### Directions
Rewrite the rows from the line containing "is (1835, 2016)." through the end of the rows, inclusive, with "screenshot" replaced by "image" and everything else unchanged. Leave the pictures out of your answer.

Collected data:

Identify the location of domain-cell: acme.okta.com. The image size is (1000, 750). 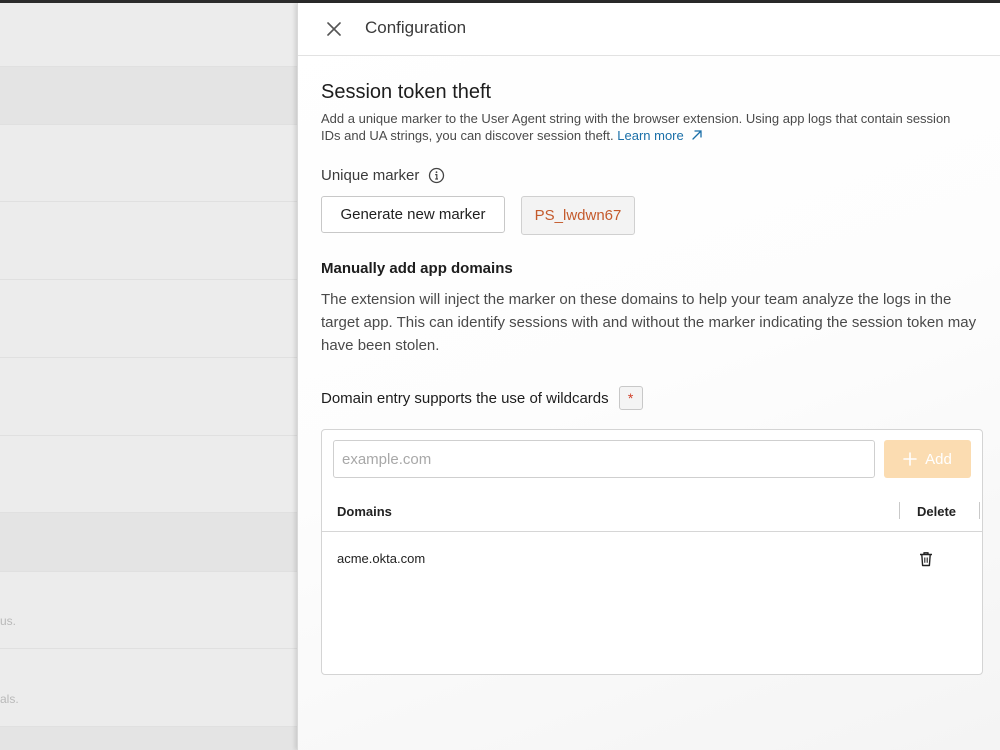
(382, 558).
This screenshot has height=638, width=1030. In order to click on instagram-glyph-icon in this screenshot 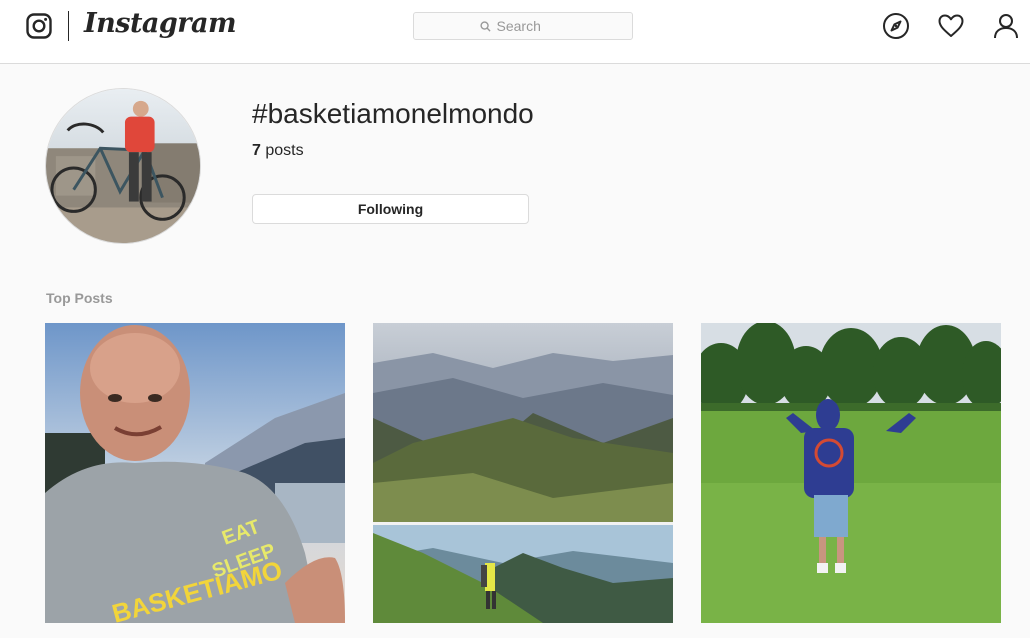, I will do `click(39, 26)`.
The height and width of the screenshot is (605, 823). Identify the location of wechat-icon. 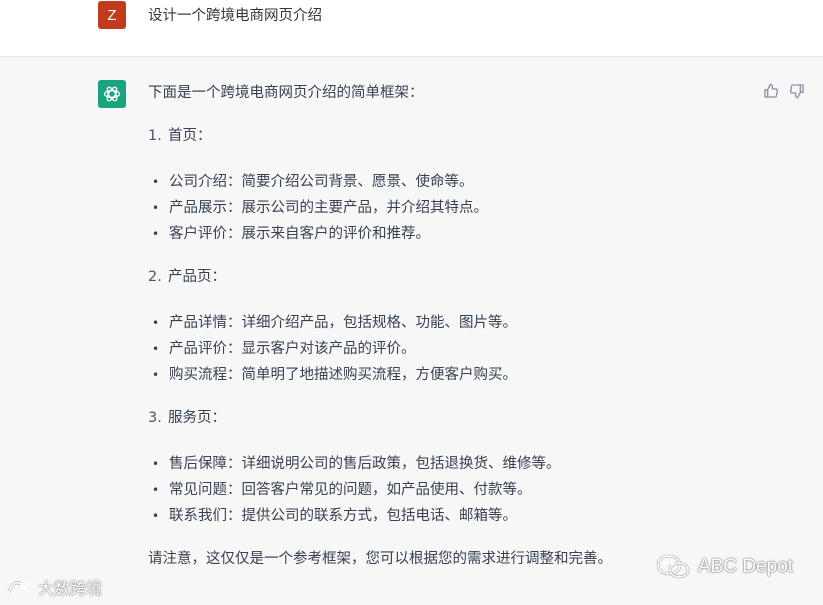
(673, 566).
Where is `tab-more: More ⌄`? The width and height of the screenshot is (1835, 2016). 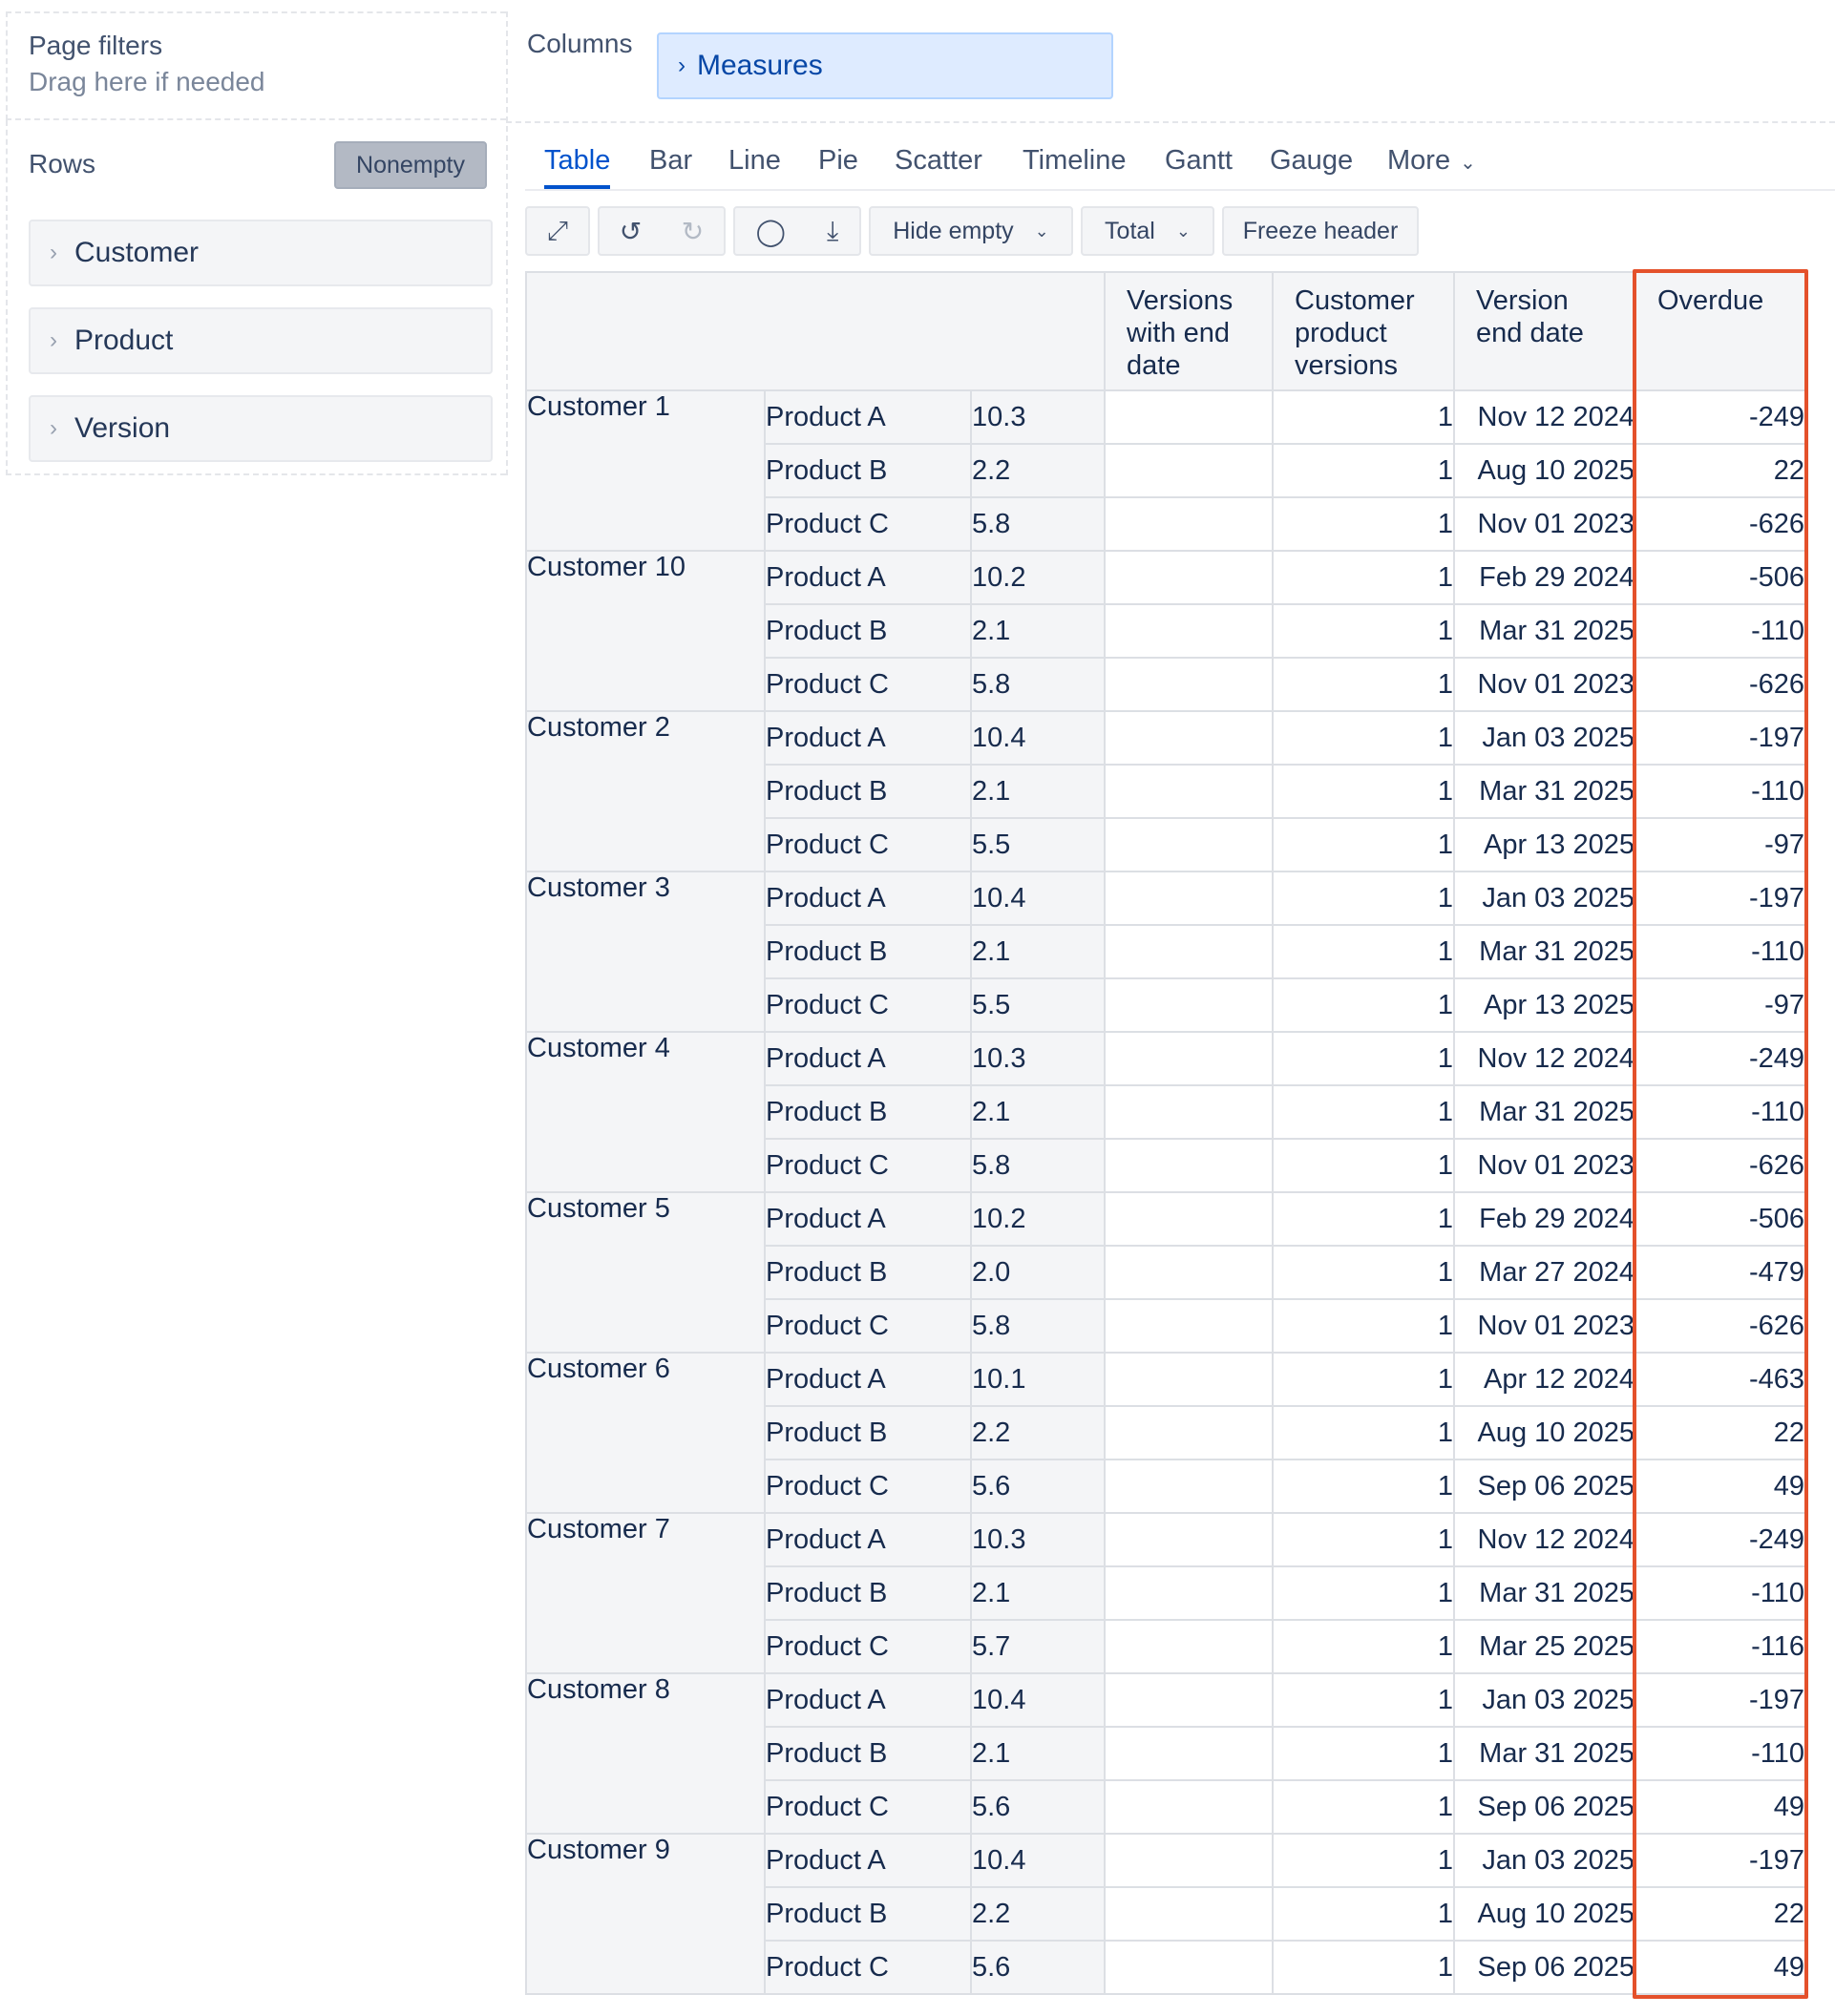
tab-more: More ⌄ is located at coordinates (1432, 167).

### Response box
Where is `tab-more: More ⌄`? The width and height of the image is (1835, 2016). 
tab-more: More ⌄ is located at coordinates (1432, 167).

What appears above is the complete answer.